### Extrahierter Text

::::::::

Der Eismann Luca Graziano Frignani, der aus dem norditalienischen Ferrara kommt und zwei Eiscafés in Graben-Neudorf und Oberhausen im Landkreis Karlsruhe besitzt, lässt sich auch durch religiöse Feiertage zu neuen Eissorten inspirieren. Von Zeit zu Zeit bietet der 58-Jährige Speiseeis an, das auf Rezepten von Desserts beruht, die Gläubige an christlichen oder muslimischen Festtagen zubereiten.

Zum Beispiel Baklava-Eis: Die Nuss-Honig-Schnitten sind bei vielen Muslimen besonders in der Zeit des Ramadan beliebt. Kunden aus Russland wiederum hätten sich begeistert gezeigt von seinem Pascha-Eis, erzählt er. Die Süßspeise, die auch als "Russischer Osterquark" bekannt ist, gönnen sich orthodoxe Christen üblicherweise nur einmal im Jahr zur Osterzeit.

::::::::

### Zeilen
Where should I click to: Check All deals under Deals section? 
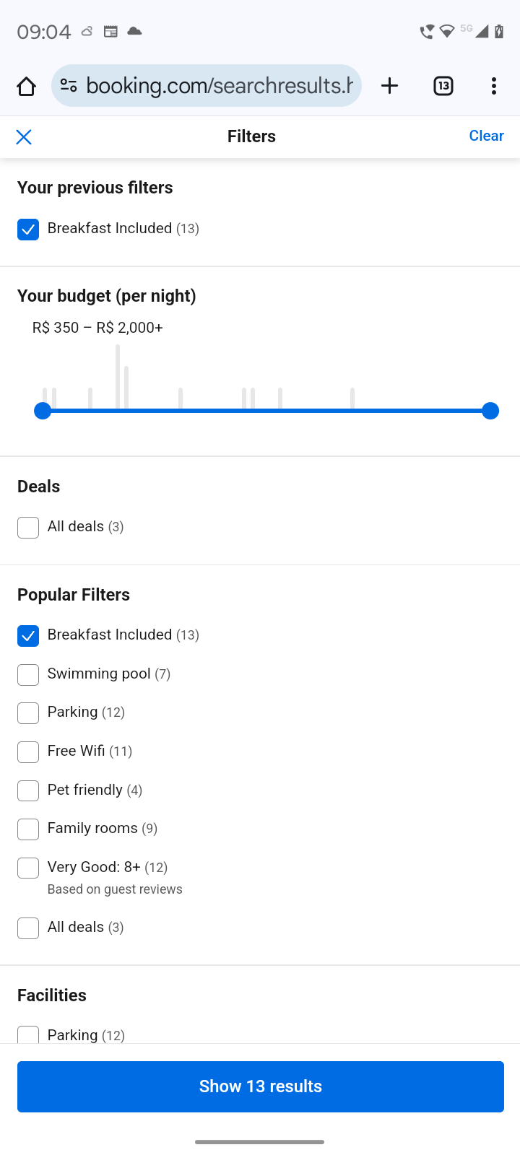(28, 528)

::::::::

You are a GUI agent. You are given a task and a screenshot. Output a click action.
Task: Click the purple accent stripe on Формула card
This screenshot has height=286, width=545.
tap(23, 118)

::::::::

### Aufgaben
**A)** Aus welcher Stadt kommt der Eismann laut dem Text über den Eismann?
**B)** Prüfe, ob diese Aussagen zum Text über den Eismann passen: (i) Der Eismann besitzt drei Eiscafés. (ii) Der Eismann ist 58 Jahre alt. (iii) Orthodoxe Christen gönnen sich Pascha üblicherweise nur einmal im Jahr.
**C)** Schreib den Text über den Eismann nach seinem letzten Satz weiter.
Die Zeilen sind hierfür ohne Belang.

### Lösungen
**A)** Aus Ferrara in Norditalien.

**B)**
(i) Nein: "zwei Eiscafés in Graben-Neudorf und Oberhausen"
(ii) Ja: "der 58-Jährige"
(iii) Ja: "gönnen sich orthodoxe Christen üblicherweise nur einmal im Jahr zur Osterzeit"

**C)**
Sechs Monate Saison

Bis zu 18 Stunden täglich ist Frignani auf den Beinen, um sein Eis herzustellen und es zu verkaufen. Bis auf Aushilfen im Eisverkauf macht er alles selbst. Eigentlich, so merkt Frignani an, müsste der gängige Preis von einem Euro pro Eiskugel deutlich höher sein. In sechs Monaten müsse er Geld genug verdienen, um mit seiner Familie über das ganze Jahr zu kommen: "Die Kosten für Material, Strom, Pacht steigen immer weiter." Dennoch will er die Tradition des guten Eismachens so lange weiterführen, wie es geht. "Es bringt dem Herzen etwas", sagt er.

Und was ist Frignanis persönlicher Favorit unter den mehr als 30 Sorten in seiner Eisdiele? Der Eismacher muss nicht lange nachdenken: "Rocher-Eis."